Last year, Professor George Slavich and Dr. Lydia Roos of UCLA published a remarkable study that described three evidence-based strategies which helped to foster individual and collective recovery from the long periods of lockdown and isolation during COVID-19, as well as resilience in the face of the debilitating effects of the pandemic. Two of the strategies were practicing compassion and engaging in kindness.

In the UK, the Mental Health Foundation has a long-running “random acts of kindness” campaign. Their website offers a list of 50 suggestions for simple acts of kindness, including “call a friend that you haven’t spoken to for a while,” “send a motivational text to a friend who is struggling,” and “smile and say hello to people you may pass every day, but have never spoken to before.” The idea behind the campaign is to transform all the research study data into practical action. After all, now that we know being kind to others improves the well-being of the world around us, and of course our own well-being, it is important to turn theory into practice.

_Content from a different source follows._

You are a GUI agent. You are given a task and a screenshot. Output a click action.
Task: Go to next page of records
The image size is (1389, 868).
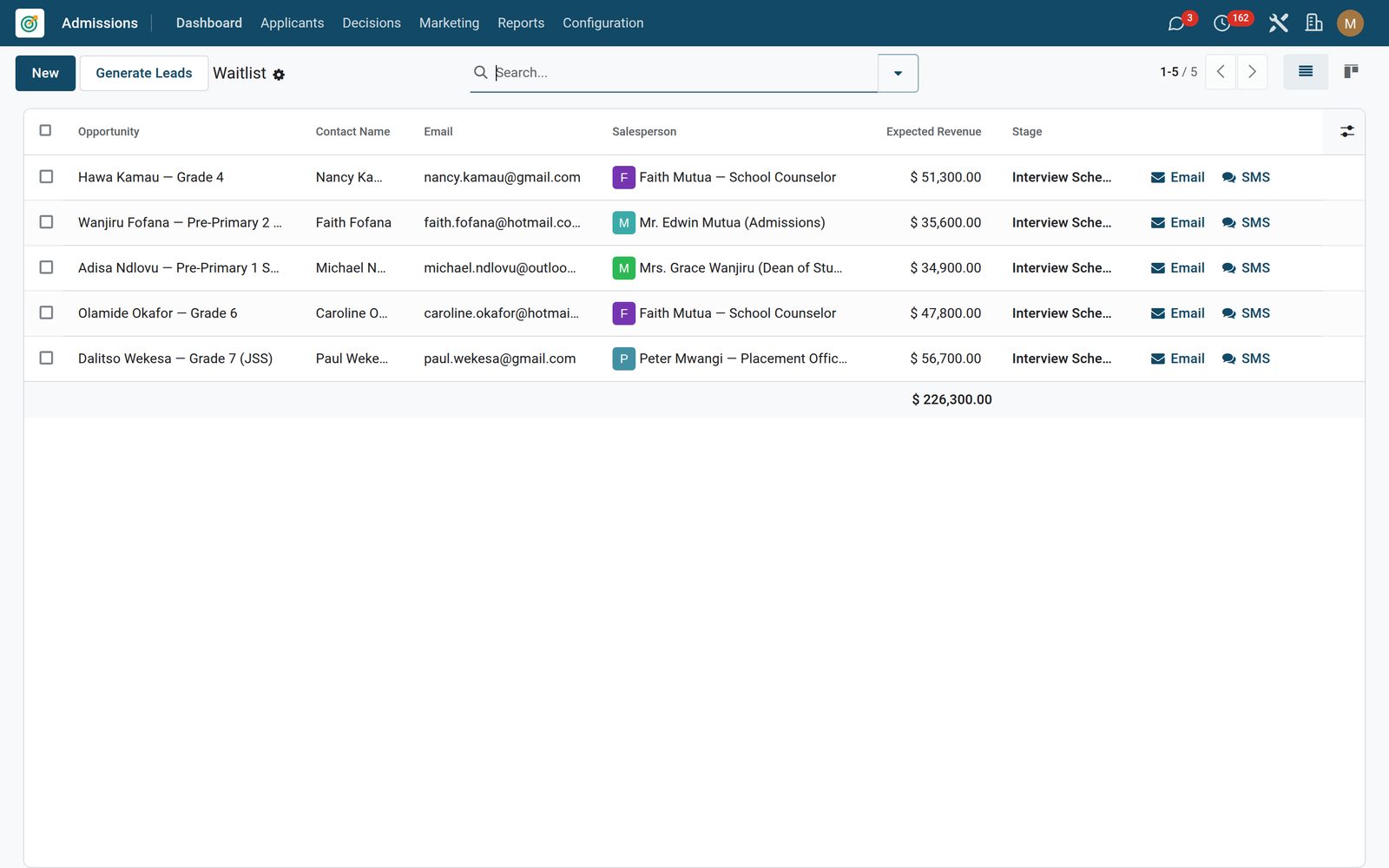click(x=1252, y=72)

There is a fascinating Midrash that records the conversation between Abraham and Noah’s son Shem, when they encountered each other after Abraham had triumphed in his battle with the four kings. According to the Midrash, Abraham asked Shem how his family had earned the right to leave the ark. Shem replied that it was because they had taken care of the animals throughout the period of the flood. 

Abraham found Shem’s response extremely inspiring. “If this is what one can achieve by being kind to animals,” he thought to himself, “how much more so if one is kind to people.” Thereafter, Abraham turned his home into a center of hospitality, and he devoted the rest of his life to random acts of kindness and doing good for others.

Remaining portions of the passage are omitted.